ABOUT THIS TASK ▸
Your answer must be the full set of entries, reproduced exactly.

Start of SUPPLIED INFORMATION

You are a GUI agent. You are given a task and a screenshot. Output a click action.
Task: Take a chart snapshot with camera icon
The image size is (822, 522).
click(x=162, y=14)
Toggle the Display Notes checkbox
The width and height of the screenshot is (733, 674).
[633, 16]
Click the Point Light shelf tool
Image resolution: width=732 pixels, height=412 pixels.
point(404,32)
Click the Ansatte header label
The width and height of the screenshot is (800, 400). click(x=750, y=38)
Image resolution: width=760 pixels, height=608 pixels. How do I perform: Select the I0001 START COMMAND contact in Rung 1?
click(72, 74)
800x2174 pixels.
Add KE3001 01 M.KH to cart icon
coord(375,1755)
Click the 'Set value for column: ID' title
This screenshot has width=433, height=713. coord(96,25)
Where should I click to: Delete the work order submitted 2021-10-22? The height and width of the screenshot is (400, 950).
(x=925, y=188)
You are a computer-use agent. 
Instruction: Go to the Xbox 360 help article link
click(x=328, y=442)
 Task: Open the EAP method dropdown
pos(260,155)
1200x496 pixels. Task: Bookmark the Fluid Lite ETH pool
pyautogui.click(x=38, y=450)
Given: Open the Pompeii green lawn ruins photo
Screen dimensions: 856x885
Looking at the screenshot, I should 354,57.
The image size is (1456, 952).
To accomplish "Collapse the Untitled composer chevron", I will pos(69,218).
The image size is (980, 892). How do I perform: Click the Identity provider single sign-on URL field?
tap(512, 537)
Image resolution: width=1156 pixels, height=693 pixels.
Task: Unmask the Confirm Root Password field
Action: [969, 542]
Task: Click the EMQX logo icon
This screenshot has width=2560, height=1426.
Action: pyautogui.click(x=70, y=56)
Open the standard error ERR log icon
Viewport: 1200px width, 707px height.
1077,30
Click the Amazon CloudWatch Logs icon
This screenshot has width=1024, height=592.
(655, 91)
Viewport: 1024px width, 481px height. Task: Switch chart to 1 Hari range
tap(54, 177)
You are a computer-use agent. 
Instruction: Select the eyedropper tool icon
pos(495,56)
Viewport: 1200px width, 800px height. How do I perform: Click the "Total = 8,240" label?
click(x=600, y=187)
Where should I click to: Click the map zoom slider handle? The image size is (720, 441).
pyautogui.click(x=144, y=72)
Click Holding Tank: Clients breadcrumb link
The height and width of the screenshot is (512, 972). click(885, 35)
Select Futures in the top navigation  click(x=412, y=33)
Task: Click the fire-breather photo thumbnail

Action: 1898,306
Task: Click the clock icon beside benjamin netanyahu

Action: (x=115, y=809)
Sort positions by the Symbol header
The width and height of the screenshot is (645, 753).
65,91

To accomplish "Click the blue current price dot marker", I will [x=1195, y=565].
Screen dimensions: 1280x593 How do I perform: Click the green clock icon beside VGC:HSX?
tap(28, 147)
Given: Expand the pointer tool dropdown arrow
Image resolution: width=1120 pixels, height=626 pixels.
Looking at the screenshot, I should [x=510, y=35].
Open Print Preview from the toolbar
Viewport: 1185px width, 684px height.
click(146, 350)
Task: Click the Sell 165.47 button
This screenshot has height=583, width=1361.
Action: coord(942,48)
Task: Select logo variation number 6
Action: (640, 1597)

End of SUPPLIED INFORMATION

RESULT FOR THIS TASK ▸
You are a GUI agent. You are given a task and a screenshot. Output a click action.
Task: Take a chart snapshot with camera icon
The image size is (822, 522).
click(x=162, y=14)
Toggle the Display Notes checkbox
The width and height of the screenshot is (733, 674).
[633, 16]
Click the Point Light shelf tool
Image resolution: width=732 pixels, height=412 pixels.
point(404,32)
Click the Ansatte header label
The width and height of the screenshot is (800, 400). click(x=750, y=38)
Image resolution: width=760 pixels, height=608 pixels. How do I perform: Select the I0001 START COMMAND contact in Rung 1?
click(72, 74)
800x2174 pixels.
Add KE3001 01 M.KH to cart icon
coord(375,1755)
Click the 'Set value for column: ID' title
This screenshot has width=433, height=713. coord(96,25)
Where should I click to: Delete the work order submitted 2021-10-22? The height and width of the screenshot is (400, 950).
(x=925, y=188)
You are a computer-use agent. 
Instruction: Go to the Xbox 360 help article link
click(x=328, y=442)
 Task: Open the EAP method dropdown
pos(260,155)
1200x496 pixels. Task: Bookmark the Fluid Lite ETH pool
pyautogui.click(x=38, y=450)
Given: Open the Pompeii green lawn ruins photo
Screen dimensions: 856x885
Looking at the screenshot, I should 354,57.
The image size is (1456, 952).
To accomplish "Collapse the Untitled composer chevron", I will pos(69,218).
The image size is (980, 892). How do I perform: Click the Identity provider single sign-on URL field?
tap(512, 537)
Image resolution: width=1156 pixels, height=693 pixels.
Task: Unmask the Confirm Root Password field
Action: [969, 542]
Task: Click the EMQX logo icon
This screenshot has width=2560, height=1426.
Action: pyautogui.click(x=70, y=56)
Open the standard error ERR log icon
Viewport: 1200px width, 707px height.
1077,30
Click the Amazon CloudWatch Logs icon
This screenshot has width=1024, height=592.
(655, 91)
Viewport: 1024px width, 481px height. Task: Switch chart to 1 Hari range
tap(54, 177)
You are a computer-use agent. 
Instruction: Select the eyedropper tool icon
pos(495,56)
Viewport: 1200px width, 800px height. How do I perform: Click the "Total = 8,240" label?
click(x=600, y=187)
Where should I click to: Click the map zoom slider handle? The image size is (720, 441).
pyautogui.click(x=144, y=72)
Click Holding Tank: Clients breadcrumb link
The height and width of the screenshot is (512, 972). click(885, 35)
Select Futures in the top navigation  click(x=412, y=33)
Task: Click the fire-breather photo thumbnail

Action: 1898,306
Task: Click the clock icon beside benjamin netanyahu

Action: (x=115, y=809)
Sort positions by the Symbol header
The width and height of the screenshot is (645, 753).
65,91

To accomplish "Click the blue current price dot marker", I will [x=1195, y=565].
Screen dimensions: 1280x593 How do I perform: Click the green clock icon beside VGC:HSX?
tap(28, 147)
Given: Expand the pointer tool dropdown arrow
Image resolution: width=1120 pixels, height=626 pixels.
Looking at the screenshot, I should [x=510, y=35].
Open Print Preview from the toolbar
Viewport: 1185px width, 684px height.
click(146, 350)
Task: Click the Sell 165.47 button
This screenshot has height=583, width=1361.
Action: coord(942,48)
Task: Select logo variation number 6
Action: (640, 1597)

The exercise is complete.